Remove to cooling rack.

Source: The Bread Baker’s Apprentice


3 Responses to Peter Reinhart's Multigrain Bread Extraordinaire
Pat says:

My bread rises then sinks in the oven, any suggestions? The taste is winderful

2015-08-09 08:15:16 -0700
Becky says:

I noticed that this recipe calls for 1/2 cup of water and 1/2 cup of milk. I’ve seen Peter’s recipe on several other sites and they say 1/2 cup buttermilk or milk and 3/4 cup of water. Do you have a typo or have you found that 3/4 cup water is too much?

2015-11-14 05:23:29 -0800
John says:

3/4 C water is in the original and I follow it…..except I include an autolayze to improve the kneading process.
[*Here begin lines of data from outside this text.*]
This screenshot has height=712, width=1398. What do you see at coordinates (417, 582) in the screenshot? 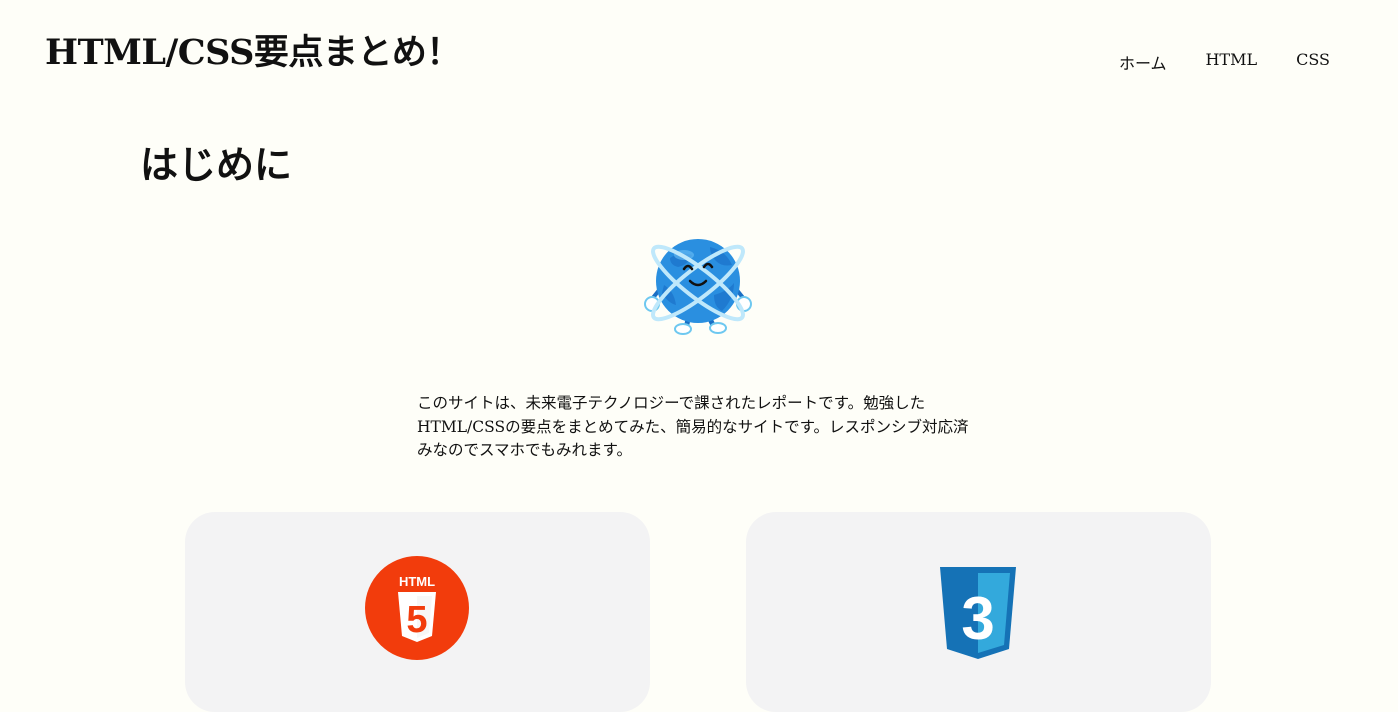
I see `svg-text: HTML` at bounding box center [417, 582].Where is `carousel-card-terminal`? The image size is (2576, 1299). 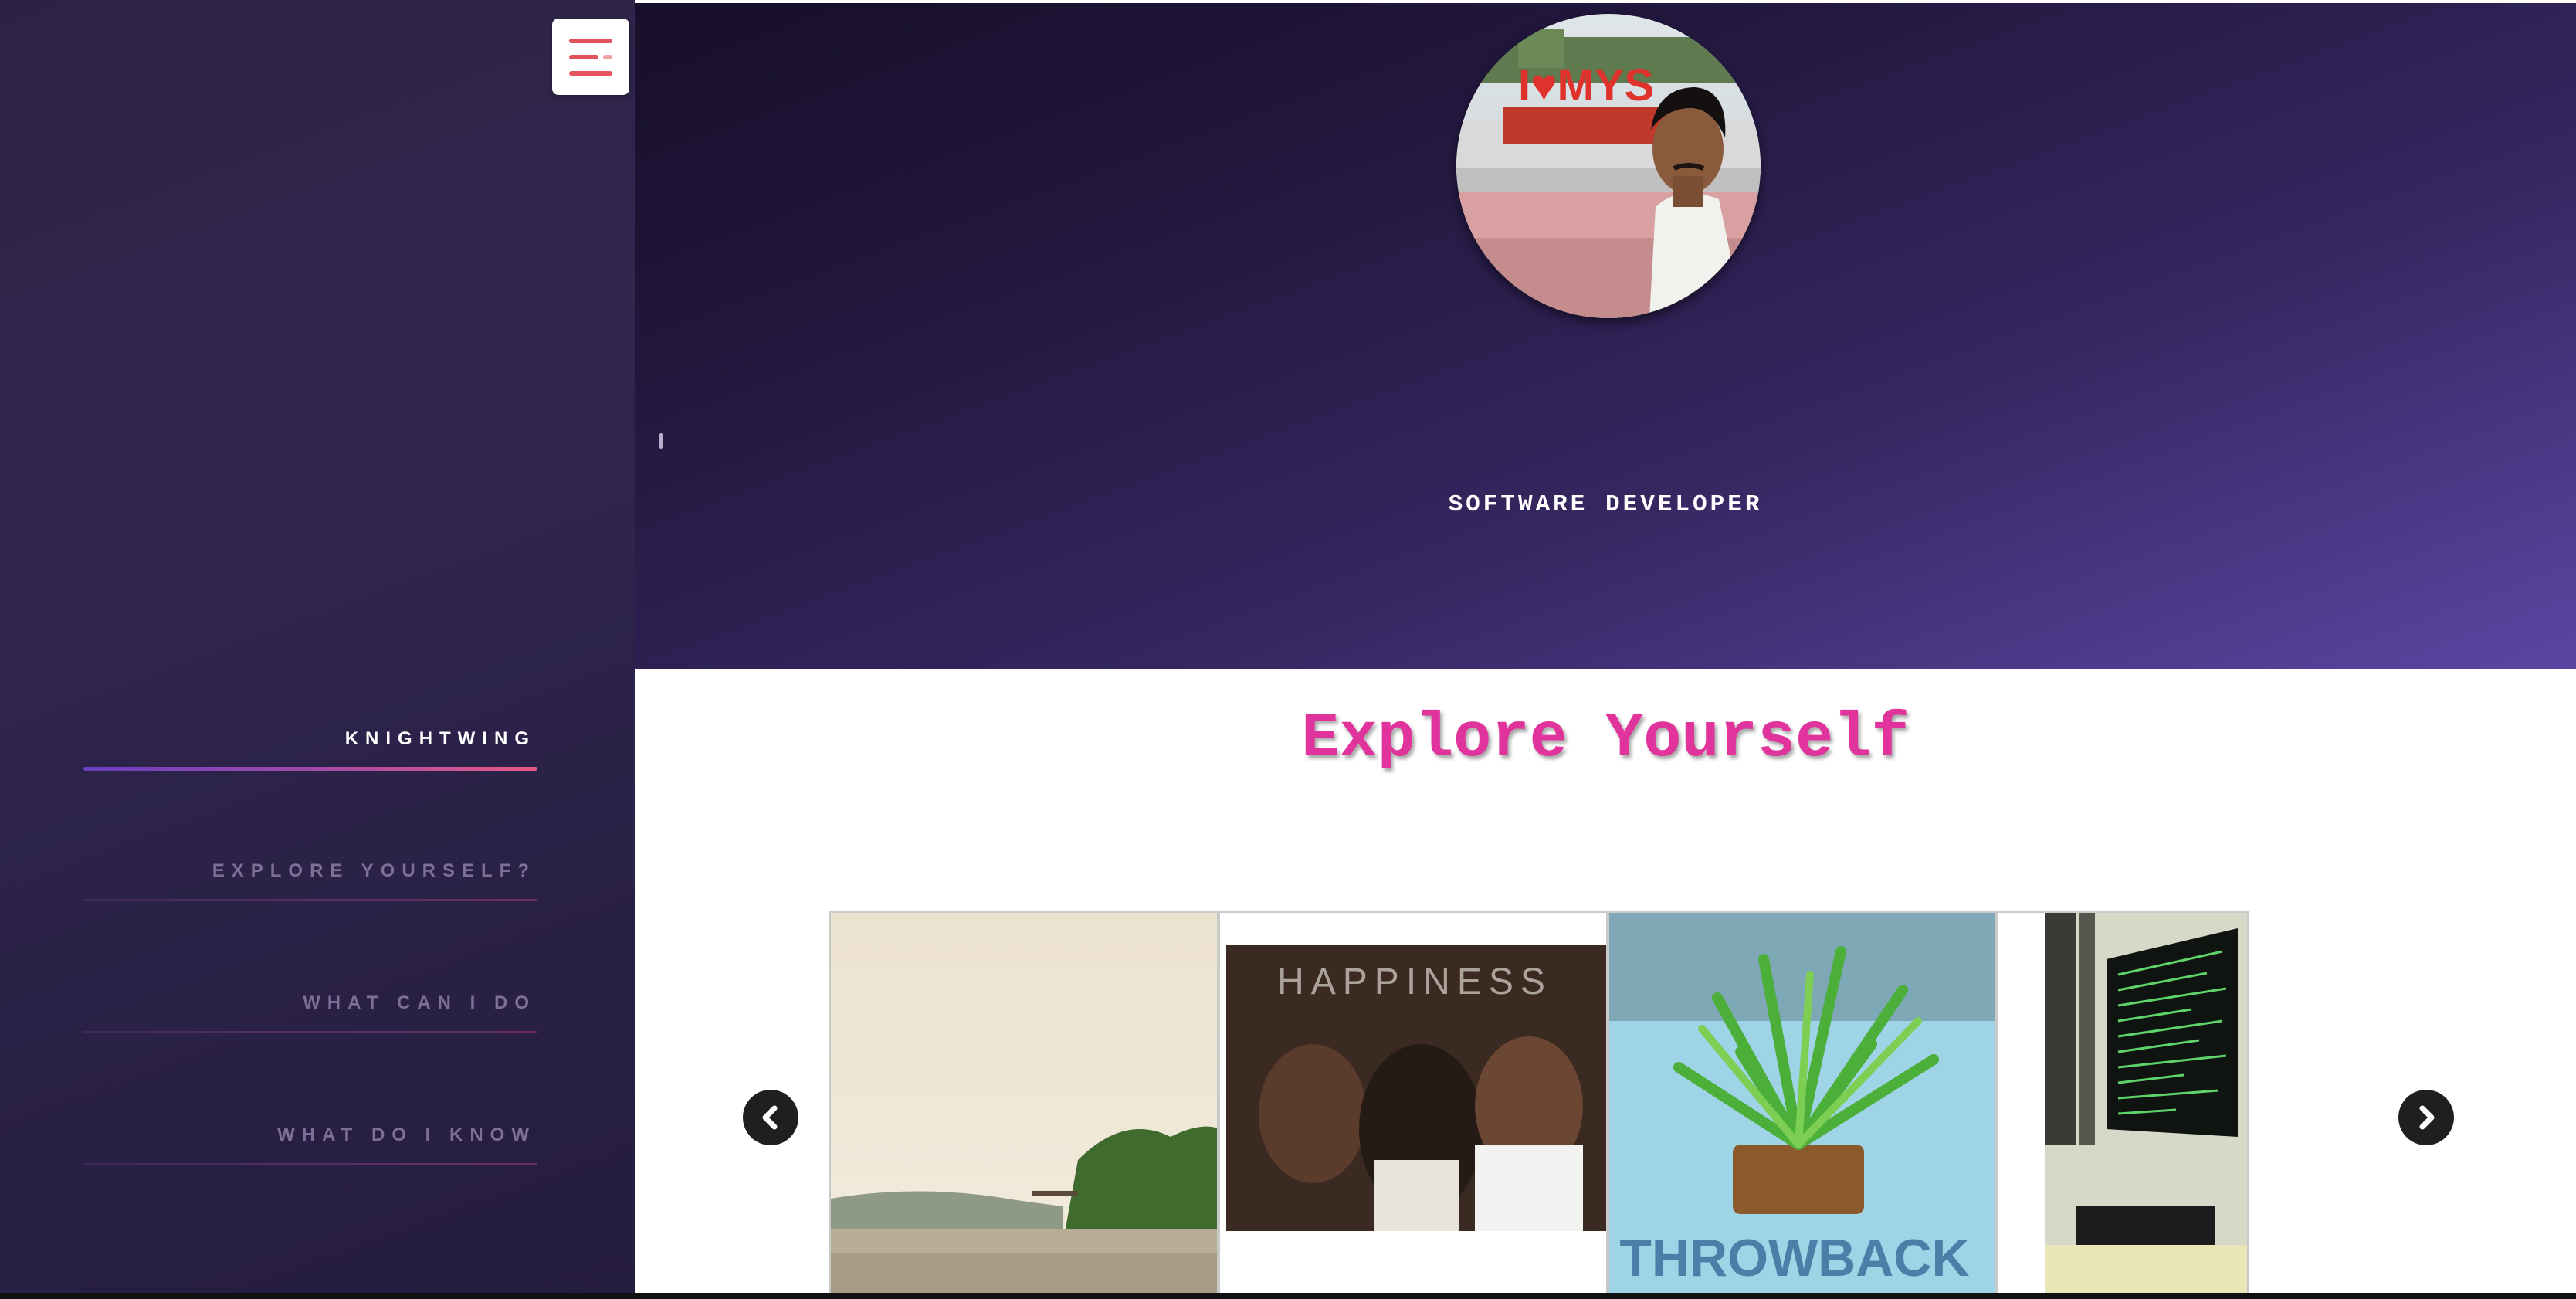
carousel-card-terminal is located at coordinates (2123, 1105).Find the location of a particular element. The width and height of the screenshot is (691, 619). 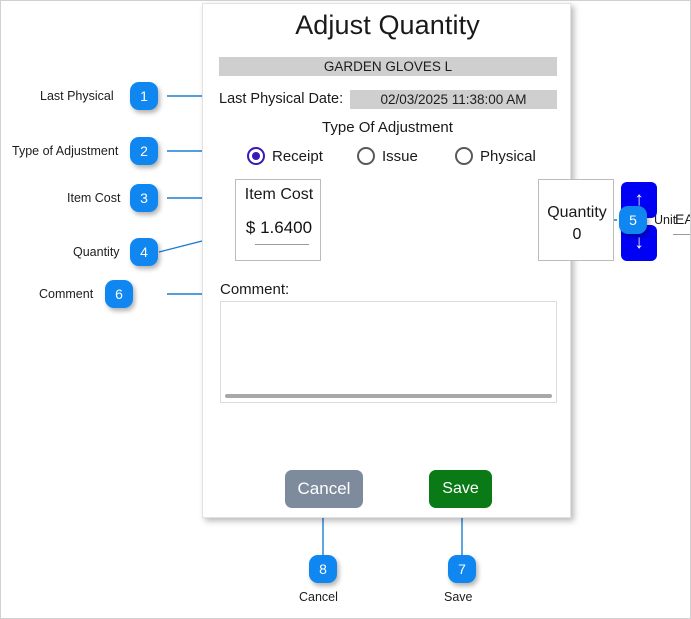

comment-label: Comment: is located at coordinates (255, 290).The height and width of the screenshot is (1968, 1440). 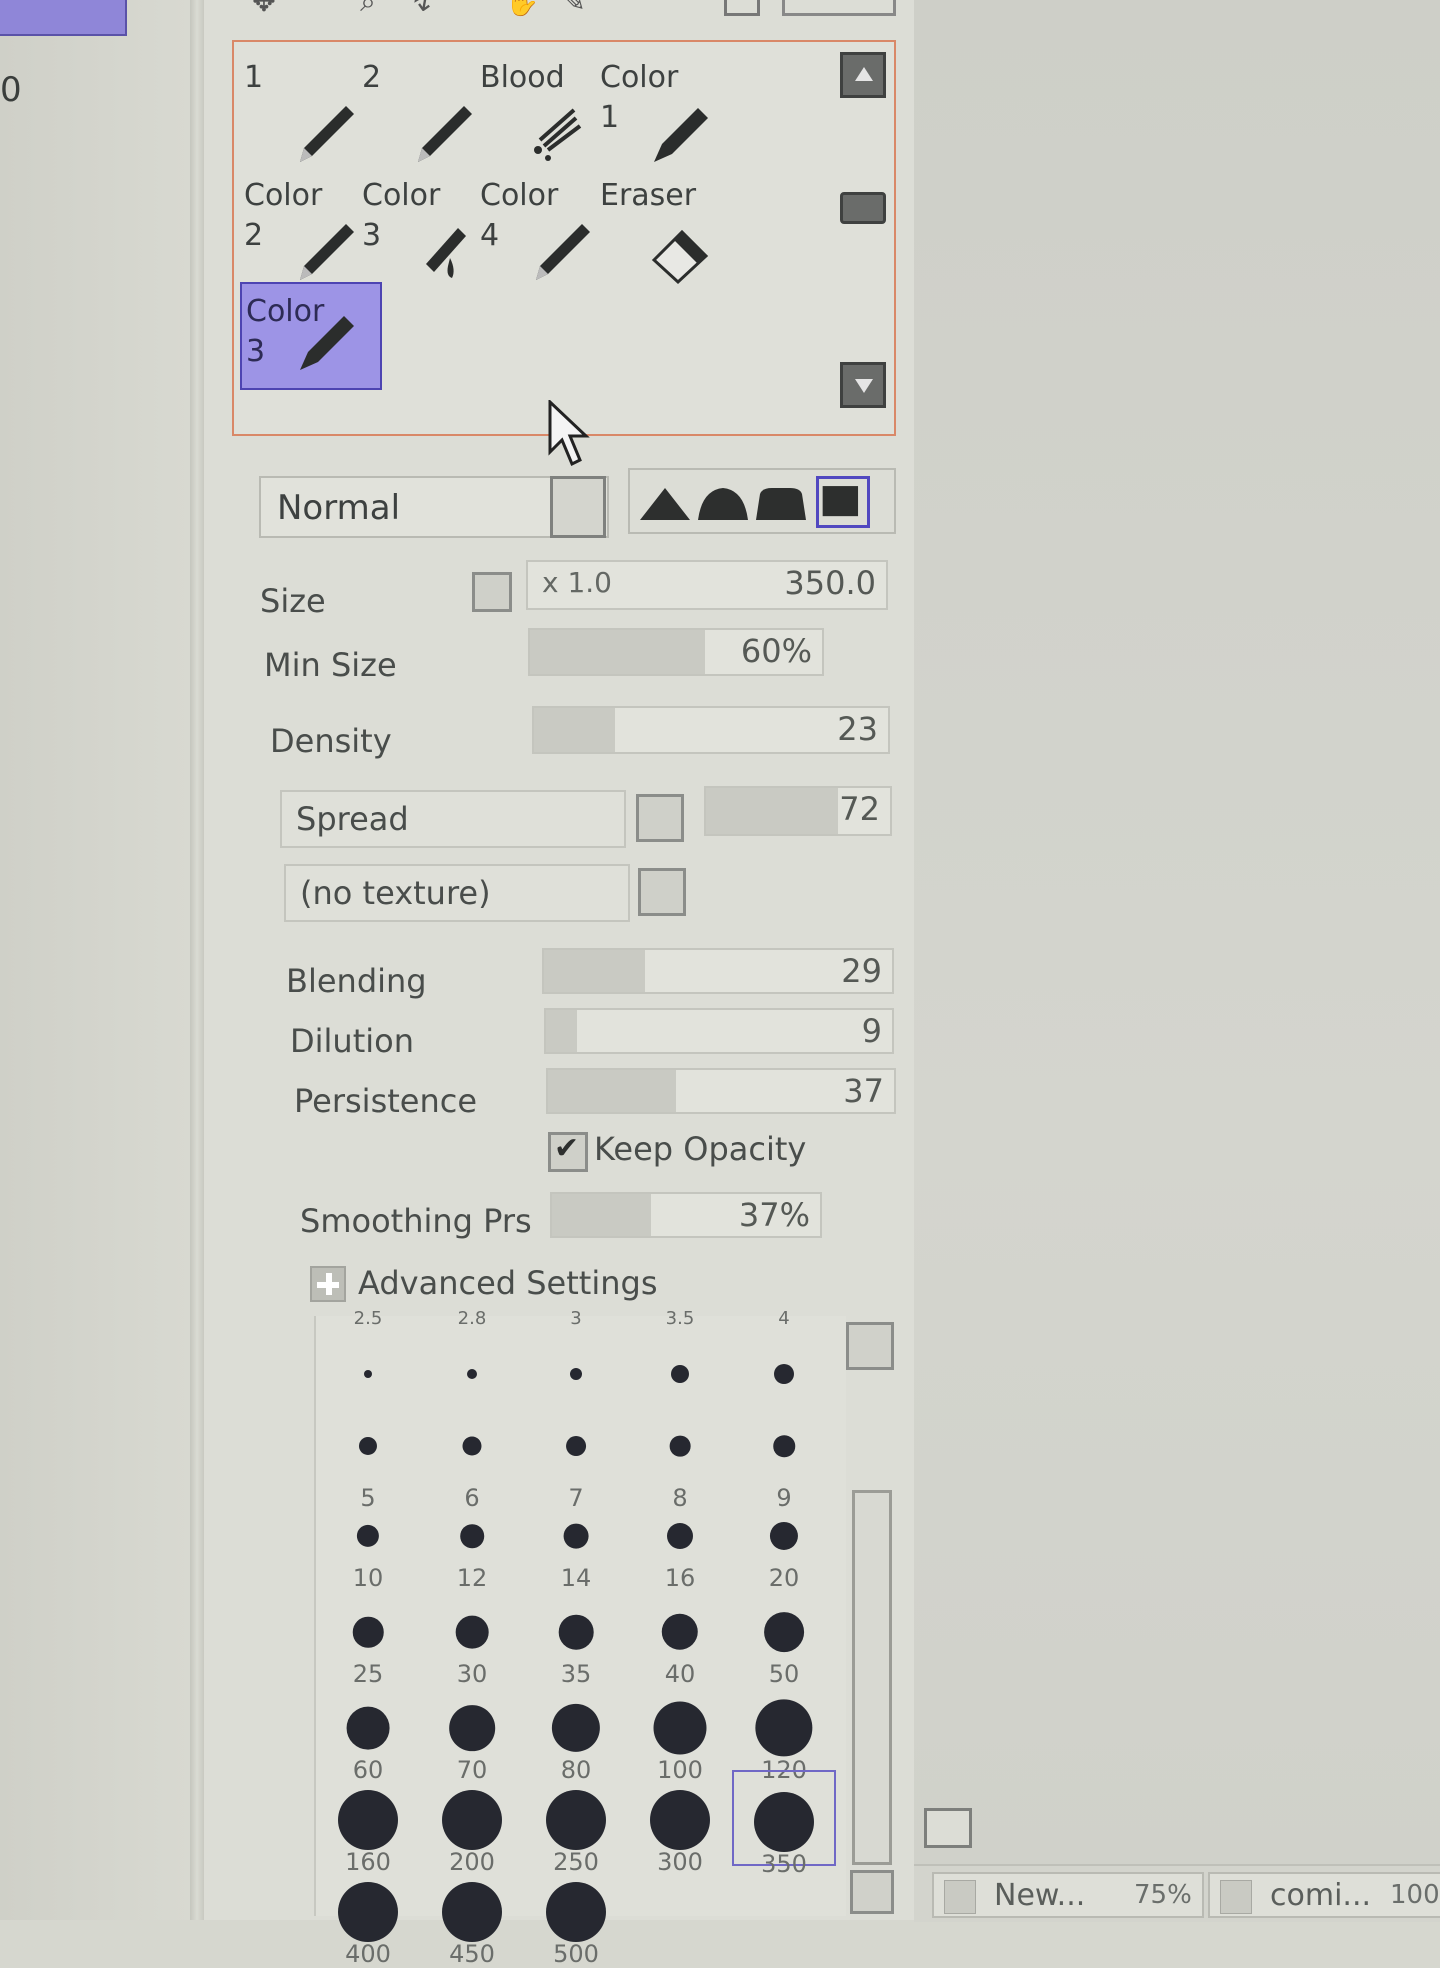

I do the soaker then, the next day I blend the yeast, honey, milk, and water together and let it sit for 10 minutes to develop. Then I sift the flour (no salt or sugar yet) in the bowl of my mixer and wait for the yeast mixture to finish. When ready, mix the flour and the yeast mix together until fully incorporated. Once mixed. cover and let sit for 15 to 20 minutes. Then add the soaker, salt, wheat bran, and brown sugar. Once these are well mixed in THEN knead. I find that this makes the dough easier and faster kneading time and gives the bread a better texture.